■ What you will do ■
Exactly the lines from the start of the data through the line containing "The height and width of the screenshot is (634, 1116)." should be output, with both ends kept and nothing added.

>>>

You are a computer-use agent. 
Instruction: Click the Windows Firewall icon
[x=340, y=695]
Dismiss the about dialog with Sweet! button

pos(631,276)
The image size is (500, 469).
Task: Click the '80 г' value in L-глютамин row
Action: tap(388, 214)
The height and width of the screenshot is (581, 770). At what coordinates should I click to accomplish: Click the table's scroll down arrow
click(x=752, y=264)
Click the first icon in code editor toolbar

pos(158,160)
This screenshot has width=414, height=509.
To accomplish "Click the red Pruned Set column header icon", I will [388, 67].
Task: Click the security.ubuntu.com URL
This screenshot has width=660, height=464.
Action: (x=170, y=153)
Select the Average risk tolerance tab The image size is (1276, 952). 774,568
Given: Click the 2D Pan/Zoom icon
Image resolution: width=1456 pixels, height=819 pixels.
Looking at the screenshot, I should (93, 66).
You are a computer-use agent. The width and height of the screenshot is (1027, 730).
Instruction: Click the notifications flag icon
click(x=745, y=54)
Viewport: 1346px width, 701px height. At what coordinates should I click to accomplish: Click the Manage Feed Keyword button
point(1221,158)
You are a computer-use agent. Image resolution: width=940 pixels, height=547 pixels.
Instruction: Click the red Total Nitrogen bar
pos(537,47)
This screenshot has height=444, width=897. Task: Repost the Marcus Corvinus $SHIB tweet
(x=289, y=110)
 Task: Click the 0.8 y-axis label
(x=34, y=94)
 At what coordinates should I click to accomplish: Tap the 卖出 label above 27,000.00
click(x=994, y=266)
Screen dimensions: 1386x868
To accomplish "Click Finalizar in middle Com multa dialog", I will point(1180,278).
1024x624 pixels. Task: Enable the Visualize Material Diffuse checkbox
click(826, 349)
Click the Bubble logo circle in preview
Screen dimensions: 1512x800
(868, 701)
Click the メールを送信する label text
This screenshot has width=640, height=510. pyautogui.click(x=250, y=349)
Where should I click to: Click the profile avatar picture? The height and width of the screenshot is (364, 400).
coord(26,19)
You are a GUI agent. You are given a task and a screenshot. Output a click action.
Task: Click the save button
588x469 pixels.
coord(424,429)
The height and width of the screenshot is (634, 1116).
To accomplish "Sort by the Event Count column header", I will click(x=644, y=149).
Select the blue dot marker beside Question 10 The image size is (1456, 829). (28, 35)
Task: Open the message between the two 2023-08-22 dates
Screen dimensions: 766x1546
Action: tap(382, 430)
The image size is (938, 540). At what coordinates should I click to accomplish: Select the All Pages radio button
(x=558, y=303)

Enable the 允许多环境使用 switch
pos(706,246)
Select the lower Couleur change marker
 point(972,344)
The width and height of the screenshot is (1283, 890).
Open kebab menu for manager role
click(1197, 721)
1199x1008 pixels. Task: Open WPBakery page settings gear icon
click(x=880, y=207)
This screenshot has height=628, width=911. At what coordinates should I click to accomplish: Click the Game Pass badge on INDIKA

<<<

■ Task answer ■
You are a computer-use agent. 
Instruction: Click the Windows Firewall icon
[x=340, y=695]
Dismiss the about dialog with Sweet! button

pos(631,276)
The image size is (500, 469).
Task: Click the '80 г' value in L-глютамин row
Action: tap(388, 214)
The height and width of the screenshot is (581, 770). At what coordinates should I click to accomplish: Click the table's scroll down arrow
click(x=752, y=264)
Click the first icon in code editor toolbar

pos(158,160)
This screenshot has width=414, height=509.
To accomplish "Click the red Pruned Set column header icon", I will [388, 67].
Task: Click the security.ubuntu.com URL
This screenshot has width=660, height=464.
Action: (x=170, y=153)
Select the Average risk tolerance tab The image size is (1276, 952). 774,568
Given: Click the 2D Pan/Zoom icon
Image resolution: width=1456 pixels, height=819 pixels.
Looking at the screenshot, I should (93, 66).
You are a computer-use agent. The width and height of the screenshot is (1027, 730).
Instruction: Click the notifications flag icon
click(x=745, y=54)
Viewport: 1346px width, 701px height. At what coordinates should I click to accomplish: Click the Manage Feed Keyword button
point(1221,158)
You are a computer-use agent. Image resolution: width=940 pixels, height=547 pixels.
Instruction: Click the red Total Nitrogen bar
pos(537,47)
This screenshot has height=444, width=897. Task: Repost the Marcus Corvinus $SHIB tweet
(x=289, y=110)
 Task: Click the 0.8 y-axis label
(x=34, y=94)
 At what coordinates should I click to accomplish: Tap the 卖出 label above 27,000.00
click(x=994, y=266)
Screen dimensions: 1386x868
To accomplish "Click Finalizar in middle Com multa dialog", I will point(1180,278).
1024x624 pixels. Task: Enable the Visualize Material Diffuse checkbox
click(826, 349)
Click the Bubble logo circle in preview
Screen dimensions: 1512x800
(868, 701)
Click the メールを送信する label text
This screenshot has width=640, height=510. pyautogui.click(x=250, y=349)
Where should I click to: Click the profile avatar picture? The height and width of the screenshot is (364, 400).
coord(26,19)
You are a GUI agent. You are given a task and a screenshot. Output a click action.
Task: Click the save button
588x469 pixels.
coord(424,429)
The height and width of the screenshot is (634, 1116).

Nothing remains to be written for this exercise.